III. Décision faisant l’objet du contrôle

A. Lien avec la Convention

[13] La SPR a examiné les éléments de preuve et a conclu que les demandeurs n’avaient pas établi de lien avec la Convention, principalement parce qu’elle a estimé que le demandeur principal était ciblé pour des motifs criminels par une organisation criminelle, et non pour un motif au titre de la Convention. La SPR a tenu compte de plusieurs éléments pour arriver à cette conclusion.

[14] La SPR a souligné que le demandeur principal n’a fourni aucun élément de preuve qui pourrait lier le politicien opposé au projet aux menaces proférées par les agents de persécution allégués. À cet égard, elle a également conclu, en s’appuyant notamment sur le cartable national de documentation, que les agents de persécution sont une organisation criminelle et non politique. Conformément à la décision de la Cour d’appel fédérale dans l’arrêt Klinko c Canada (Ministre de la Citoyenneté et de l’Immigration), [2000] 3 CF 327 (CA), elle a conclu que les agents de persécution n’étaient pas liés à l’État au point où le refus de coopérer avec eux pouvait être interprété comme l’expression d’une opinion politique. De l’avis de la SPR, les discours publics et télévisés du demandeur principal qu’il a faits en vue de demander l’intervention du gouvernement dans le différend ne changent rien à ces faits. En fin de compte, la SPR a conclu que le fait que le demandeur principal n’ait pas abandonné sa participation financière dans le projet en tant qu’investisseur ne serait pas, selon la prépondérance des probabilités, interprété comme l’expression d’une opinion politique.

[15] Compte tenu de la conclusion relative à l’absence de lien avec l’article 96, la SPR a ensuite examiné la demande d’asile sur le fondement du paragraphe 97(1) de la Loi sur l’immigration et la protection des réfugiés, LC 2001, c 27.

B. Risque possible

[16] La SPR commence son examen en relatant le récit des événements ayant mené à la demande d’asile des demandeurs. Elle a tiré des conclusions factuelles concernant le demandeur principal, à savoir que les agents de persécution ne s’intéressaient qu’à lui et non à sa famille, et qu’il n’a pas été établi selon la prépondérance des probabilités que les agents de persécution étaient au courant de la plainte qu’il avait déposée auprès du Bureau du procureur général. La SPR a souligné que tant notre Cour que la Cour d’appel fédérale ont conclu dans l’arrêt Sanchez c Canada (Citoyenneté et Immigration), 2007 CAF 99 et dans la décision Olori c Canada (Citoyenneté et Immigration), 2021 CF 1308 [Olori], qu’il pourrait être objectivement raisonnable de s’attendre à ce que ceux qui craignent de retourner dans leur pays renoncent à leurs intérêts commerciaux ou immobiliers lorsque la crainte du retour y est liée. Le danger auquel ils s’exposent pourrait être écarté en abandonnant ces intérêts.

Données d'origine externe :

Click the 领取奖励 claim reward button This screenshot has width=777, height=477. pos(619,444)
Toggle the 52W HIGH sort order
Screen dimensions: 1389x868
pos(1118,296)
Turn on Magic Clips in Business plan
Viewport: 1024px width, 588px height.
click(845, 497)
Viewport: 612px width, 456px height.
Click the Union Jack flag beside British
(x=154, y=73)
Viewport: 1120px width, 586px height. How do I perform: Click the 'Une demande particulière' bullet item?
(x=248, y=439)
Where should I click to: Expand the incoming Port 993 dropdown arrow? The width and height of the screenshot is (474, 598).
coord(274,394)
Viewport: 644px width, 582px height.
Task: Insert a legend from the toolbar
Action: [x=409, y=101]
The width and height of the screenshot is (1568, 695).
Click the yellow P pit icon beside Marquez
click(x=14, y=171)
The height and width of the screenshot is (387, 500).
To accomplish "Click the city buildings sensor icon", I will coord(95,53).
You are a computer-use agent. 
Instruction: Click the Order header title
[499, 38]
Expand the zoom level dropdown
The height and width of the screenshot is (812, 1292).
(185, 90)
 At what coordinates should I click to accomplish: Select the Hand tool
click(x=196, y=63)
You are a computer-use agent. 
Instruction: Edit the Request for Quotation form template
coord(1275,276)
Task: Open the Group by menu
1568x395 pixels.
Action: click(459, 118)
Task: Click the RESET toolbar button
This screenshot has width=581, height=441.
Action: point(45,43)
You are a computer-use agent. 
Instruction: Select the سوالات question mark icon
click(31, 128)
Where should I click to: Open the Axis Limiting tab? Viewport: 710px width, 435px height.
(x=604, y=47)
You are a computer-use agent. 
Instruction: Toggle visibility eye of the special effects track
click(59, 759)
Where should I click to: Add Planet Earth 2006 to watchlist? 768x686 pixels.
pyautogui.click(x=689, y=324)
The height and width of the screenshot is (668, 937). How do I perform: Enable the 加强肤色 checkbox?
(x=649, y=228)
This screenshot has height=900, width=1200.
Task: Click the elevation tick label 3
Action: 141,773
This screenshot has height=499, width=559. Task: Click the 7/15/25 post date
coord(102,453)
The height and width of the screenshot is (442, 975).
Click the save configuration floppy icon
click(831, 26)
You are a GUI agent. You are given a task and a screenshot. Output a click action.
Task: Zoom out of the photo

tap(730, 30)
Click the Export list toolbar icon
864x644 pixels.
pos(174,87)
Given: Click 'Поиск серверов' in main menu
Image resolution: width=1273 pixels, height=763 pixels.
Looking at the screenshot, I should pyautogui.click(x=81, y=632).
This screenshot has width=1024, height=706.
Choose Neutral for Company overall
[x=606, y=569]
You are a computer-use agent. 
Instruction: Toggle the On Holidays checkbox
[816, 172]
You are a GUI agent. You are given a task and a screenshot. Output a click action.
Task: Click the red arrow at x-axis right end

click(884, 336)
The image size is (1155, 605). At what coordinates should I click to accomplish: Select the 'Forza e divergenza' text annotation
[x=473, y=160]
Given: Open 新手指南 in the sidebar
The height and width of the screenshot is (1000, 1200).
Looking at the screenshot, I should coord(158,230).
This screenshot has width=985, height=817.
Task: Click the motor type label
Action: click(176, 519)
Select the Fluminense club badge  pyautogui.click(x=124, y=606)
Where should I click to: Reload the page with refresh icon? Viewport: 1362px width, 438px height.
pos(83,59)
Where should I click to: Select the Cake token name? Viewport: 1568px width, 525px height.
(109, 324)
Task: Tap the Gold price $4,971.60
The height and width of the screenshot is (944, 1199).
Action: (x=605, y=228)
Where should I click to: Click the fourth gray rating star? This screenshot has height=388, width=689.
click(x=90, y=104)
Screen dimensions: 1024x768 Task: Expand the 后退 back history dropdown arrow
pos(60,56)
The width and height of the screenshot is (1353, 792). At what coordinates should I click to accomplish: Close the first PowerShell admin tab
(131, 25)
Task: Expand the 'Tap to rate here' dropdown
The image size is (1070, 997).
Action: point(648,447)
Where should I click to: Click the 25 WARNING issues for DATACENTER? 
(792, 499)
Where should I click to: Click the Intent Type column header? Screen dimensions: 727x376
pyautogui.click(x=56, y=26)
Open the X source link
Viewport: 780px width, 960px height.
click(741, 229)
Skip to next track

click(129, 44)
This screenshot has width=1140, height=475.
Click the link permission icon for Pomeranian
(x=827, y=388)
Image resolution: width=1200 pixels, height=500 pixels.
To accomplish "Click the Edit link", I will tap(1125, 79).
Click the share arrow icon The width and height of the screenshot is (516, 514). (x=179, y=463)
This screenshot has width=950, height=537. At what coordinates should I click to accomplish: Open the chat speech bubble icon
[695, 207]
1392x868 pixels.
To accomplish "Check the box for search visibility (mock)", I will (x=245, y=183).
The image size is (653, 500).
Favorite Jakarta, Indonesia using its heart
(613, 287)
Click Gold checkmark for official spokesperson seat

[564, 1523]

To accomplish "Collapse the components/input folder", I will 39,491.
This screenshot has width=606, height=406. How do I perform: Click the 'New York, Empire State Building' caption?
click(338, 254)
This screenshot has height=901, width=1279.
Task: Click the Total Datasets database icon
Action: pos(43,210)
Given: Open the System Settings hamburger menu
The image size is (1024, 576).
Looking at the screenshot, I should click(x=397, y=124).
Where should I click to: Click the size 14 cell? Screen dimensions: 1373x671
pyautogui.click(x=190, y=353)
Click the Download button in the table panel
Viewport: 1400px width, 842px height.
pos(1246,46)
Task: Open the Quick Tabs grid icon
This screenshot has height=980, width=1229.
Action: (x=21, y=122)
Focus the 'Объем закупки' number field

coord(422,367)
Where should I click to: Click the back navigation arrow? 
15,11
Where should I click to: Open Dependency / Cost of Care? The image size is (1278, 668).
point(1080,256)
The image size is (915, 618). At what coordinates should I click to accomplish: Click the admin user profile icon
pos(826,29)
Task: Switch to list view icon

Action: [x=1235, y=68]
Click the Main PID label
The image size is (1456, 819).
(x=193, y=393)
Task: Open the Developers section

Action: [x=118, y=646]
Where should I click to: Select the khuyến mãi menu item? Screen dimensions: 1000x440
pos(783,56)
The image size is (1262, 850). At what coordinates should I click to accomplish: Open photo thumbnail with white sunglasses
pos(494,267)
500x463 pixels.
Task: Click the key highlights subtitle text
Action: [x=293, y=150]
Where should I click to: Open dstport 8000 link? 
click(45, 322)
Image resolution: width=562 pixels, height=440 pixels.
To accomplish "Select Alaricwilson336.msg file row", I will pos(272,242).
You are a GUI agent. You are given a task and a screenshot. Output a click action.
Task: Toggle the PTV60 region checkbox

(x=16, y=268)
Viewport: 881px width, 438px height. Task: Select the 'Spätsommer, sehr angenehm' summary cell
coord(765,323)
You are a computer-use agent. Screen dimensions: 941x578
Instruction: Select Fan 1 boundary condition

[17] La SPR a souligné que les demandeurs avaient quitté la Colombie depuis plus d’un an et qu’ils ne sont plus impliqués dans le litige concernant le projet de logements sociaux. Hormis un bref appel téléphonique reçu par la mère du demandeur principal en juin 2022, rien ne démontre que les agents de persécution étaient fortement motivés à retrouver le demandeur principal ou à intimider les membres de sa famille à leur retour.

[18] La SPR a examiné divers éléments de preuve objectifs versés au dossier et a également conclu que le profil du demandeur principal ne correspondait pas à celui d’une personne susceptible d’être recherchée par les agents de persécution en l’espèce, comme des journalistes, des militants des droits de la personne ou des dirigeants de mouvement social.

[19] Dans l’ensemble, la SPR a conclu à l’absence d’une possibilité sérieuse, aux termes de l’article 96, que les demandeurs soient ciblés par les agents de persécution pour une raison ou une autre – en plus de celles prévues par la Convention – s’ils retournaient en Colombie. Aux termes de l’article 97, elle a conclu que la preuve documentaire n’établissait pas, selon la prépondérance des probabilités, que les agents de persécution rechercheraient les demandeurs à leur retour.

C. Protection de l’État

[20] La SPR a donc conclu que les demandeurs n’ont pas réfuté la présomption de protection de l’État au moyen d’éléments de preuve clairs et convaincants. Elle a conclu que les demandeurs n’avaient pas pris toutes les mesures raisonnables pour se prévaloir de la protection de l’État, et qu’ils n’avaient pas démontré de manière claire et convaincante que la Colombie ne peut pas ou ne veut pas fournir une protection adéquate. À cet égard, elle a souligné plusieurs circonstances où le demandeur principal a choisi de ne pas signaler des incidents menaçants aux forces de l’ordre compte tenu de sa croyance subjective suivant laquelle elles ne l’aideraient pas. Le demandeur principal n’a pas non plus assuré le suivi de sa plainte auprès du Bureau du procureur général. De plus, la SPR a souligné que le Bureau du procureur général avait offert de protéger la famille, comme l’indiquait le rapport du Fiscalia, mais que le demandeur principal ne lui avait pas transmis sa nouvelle adresse.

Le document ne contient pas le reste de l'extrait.